> _Given data_
-------

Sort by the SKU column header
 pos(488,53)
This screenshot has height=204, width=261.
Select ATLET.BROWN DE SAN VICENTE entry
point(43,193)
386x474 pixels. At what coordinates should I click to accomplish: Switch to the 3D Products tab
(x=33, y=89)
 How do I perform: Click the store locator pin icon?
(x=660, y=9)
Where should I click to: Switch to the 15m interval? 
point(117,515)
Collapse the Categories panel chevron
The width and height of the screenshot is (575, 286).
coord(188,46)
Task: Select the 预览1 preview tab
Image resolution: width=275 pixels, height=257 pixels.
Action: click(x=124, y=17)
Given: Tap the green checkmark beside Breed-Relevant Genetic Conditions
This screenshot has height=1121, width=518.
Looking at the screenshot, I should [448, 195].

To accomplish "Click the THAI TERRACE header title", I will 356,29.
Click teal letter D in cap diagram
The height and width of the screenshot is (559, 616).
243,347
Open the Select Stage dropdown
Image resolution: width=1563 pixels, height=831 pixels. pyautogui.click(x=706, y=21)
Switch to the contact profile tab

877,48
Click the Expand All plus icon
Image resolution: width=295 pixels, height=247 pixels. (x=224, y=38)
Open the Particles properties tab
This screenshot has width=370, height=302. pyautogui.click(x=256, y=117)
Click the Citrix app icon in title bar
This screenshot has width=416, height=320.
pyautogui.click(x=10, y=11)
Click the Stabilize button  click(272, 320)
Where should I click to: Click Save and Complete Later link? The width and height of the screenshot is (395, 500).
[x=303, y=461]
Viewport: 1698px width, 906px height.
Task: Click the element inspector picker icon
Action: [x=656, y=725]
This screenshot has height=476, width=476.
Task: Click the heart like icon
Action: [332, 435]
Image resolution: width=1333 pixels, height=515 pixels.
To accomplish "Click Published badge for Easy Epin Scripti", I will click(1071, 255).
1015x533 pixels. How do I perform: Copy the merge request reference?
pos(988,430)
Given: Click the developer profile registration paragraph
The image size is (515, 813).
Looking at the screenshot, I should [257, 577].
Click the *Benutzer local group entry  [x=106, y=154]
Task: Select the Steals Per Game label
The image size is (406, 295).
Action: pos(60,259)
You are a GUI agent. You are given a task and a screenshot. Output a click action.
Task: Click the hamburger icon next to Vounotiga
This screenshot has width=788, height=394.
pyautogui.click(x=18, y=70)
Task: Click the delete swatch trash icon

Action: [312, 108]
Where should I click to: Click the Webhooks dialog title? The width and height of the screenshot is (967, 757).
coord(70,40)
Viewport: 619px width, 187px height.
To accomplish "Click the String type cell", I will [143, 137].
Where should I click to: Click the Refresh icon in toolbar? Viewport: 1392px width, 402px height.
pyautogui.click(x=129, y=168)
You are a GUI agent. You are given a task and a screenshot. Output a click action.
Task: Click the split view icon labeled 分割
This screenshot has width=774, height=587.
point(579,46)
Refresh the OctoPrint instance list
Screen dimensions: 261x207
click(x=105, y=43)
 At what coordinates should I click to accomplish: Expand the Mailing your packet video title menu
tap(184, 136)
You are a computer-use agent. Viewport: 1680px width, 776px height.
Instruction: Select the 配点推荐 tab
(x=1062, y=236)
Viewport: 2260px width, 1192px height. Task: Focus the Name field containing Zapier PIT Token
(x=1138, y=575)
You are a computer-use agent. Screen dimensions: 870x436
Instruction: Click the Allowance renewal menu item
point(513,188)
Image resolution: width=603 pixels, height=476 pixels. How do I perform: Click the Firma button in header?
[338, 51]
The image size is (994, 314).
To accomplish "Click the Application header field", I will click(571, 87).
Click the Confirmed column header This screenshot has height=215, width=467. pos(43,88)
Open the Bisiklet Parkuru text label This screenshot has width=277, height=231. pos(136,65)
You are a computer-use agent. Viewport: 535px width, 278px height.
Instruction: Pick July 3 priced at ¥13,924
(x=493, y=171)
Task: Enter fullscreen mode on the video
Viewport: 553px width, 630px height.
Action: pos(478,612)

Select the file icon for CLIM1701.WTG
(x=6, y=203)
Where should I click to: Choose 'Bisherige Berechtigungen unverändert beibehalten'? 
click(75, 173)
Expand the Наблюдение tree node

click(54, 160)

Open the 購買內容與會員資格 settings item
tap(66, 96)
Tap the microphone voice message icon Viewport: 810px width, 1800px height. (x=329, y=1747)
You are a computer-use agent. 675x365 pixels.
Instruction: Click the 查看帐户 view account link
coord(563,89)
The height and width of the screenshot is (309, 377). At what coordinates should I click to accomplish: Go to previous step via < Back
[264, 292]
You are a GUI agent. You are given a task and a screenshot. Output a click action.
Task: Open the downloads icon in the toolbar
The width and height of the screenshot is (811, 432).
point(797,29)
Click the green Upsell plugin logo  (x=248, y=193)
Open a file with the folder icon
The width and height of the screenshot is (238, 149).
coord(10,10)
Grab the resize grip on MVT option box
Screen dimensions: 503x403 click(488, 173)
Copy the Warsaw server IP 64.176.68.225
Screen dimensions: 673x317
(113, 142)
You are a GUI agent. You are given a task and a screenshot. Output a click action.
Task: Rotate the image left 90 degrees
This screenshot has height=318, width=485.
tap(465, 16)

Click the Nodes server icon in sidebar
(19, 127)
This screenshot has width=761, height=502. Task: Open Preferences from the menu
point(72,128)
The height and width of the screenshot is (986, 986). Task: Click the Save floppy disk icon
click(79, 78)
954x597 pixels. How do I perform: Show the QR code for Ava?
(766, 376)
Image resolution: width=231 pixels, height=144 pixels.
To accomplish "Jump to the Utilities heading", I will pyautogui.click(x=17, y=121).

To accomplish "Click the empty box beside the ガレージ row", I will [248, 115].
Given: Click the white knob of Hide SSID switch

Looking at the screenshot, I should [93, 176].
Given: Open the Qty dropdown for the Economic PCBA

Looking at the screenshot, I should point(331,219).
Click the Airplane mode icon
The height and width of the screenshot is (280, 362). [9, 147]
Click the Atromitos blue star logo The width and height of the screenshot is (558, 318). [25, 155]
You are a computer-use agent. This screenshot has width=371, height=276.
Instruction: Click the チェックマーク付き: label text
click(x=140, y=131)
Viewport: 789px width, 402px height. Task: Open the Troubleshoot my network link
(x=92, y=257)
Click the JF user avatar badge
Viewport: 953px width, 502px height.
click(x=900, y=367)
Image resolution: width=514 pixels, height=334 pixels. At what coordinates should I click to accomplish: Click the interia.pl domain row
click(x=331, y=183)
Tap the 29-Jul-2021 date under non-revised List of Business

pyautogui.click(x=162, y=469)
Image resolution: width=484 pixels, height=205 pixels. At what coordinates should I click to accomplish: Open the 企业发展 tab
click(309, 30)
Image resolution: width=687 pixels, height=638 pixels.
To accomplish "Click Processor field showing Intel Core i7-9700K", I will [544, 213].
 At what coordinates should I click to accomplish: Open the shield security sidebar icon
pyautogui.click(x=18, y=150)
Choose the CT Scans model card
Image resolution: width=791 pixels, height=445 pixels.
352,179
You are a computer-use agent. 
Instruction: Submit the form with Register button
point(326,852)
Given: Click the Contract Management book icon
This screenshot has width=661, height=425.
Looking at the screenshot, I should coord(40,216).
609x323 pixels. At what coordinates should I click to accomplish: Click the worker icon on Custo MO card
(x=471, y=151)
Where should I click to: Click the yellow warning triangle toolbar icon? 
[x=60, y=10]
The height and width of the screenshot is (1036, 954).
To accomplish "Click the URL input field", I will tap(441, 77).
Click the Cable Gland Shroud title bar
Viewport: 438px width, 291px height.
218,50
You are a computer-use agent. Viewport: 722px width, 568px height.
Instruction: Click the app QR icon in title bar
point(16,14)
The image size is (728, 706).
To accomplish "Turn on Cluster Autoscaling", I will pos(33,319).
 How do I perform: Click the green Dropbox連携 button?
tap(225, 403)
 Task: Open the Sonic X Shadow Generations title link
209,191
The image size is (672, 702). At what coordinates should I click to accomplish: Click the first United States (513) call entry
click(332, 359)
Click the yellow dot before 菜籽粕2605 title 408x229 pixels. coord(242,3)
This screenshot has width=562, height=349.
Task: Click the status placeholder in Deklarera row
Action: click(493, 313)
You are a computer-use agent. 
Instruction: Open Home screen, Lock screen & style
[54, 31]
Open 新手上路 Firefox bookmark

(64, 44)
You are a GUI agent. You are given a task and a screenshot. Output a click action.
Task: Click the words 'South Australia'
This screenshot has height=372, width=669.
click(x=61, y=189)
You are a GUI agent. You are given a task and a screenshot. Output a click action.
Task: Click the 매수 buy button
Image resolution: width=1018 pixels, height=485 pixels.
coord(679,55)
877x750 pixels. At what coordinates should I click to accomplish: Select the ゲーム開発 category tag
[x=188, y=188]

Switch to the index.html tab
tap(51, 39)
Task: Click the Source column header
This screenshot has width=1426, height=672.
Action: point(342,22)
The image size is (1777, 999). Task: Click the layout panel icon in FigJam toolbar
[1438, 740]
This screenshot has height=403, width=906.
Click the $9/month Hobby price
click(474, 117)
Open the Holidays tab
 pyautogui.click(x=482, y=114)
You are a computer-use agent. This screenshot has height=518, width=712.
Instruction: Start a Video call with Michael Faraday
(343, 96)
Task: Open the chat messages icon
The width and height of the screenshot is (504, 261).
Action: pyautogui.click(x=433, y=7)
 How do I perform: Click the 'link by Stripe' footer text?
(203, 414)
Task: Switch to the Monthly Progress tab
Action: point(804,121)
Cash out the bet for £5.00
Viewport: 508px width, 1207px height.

-------

> _What is expected_
Your reply should be the lines from the one that contains "Task: Open the chat messages icon" through the end of the listing above, repeated exactly.

> _Answer box_
Task: Open the chat messages icon
The width and height of the screenshot is (504, 261).
Action: pyautogui.click(x=433, y=7)
 How do I perform: Click the 'link by Stripe' footer text?
(203, 414)
Task: Switch to the Monthly Progress tab
Action: point(804,121)
Cash out the bet for £5.00
Viewport: 508px width, 1207px height.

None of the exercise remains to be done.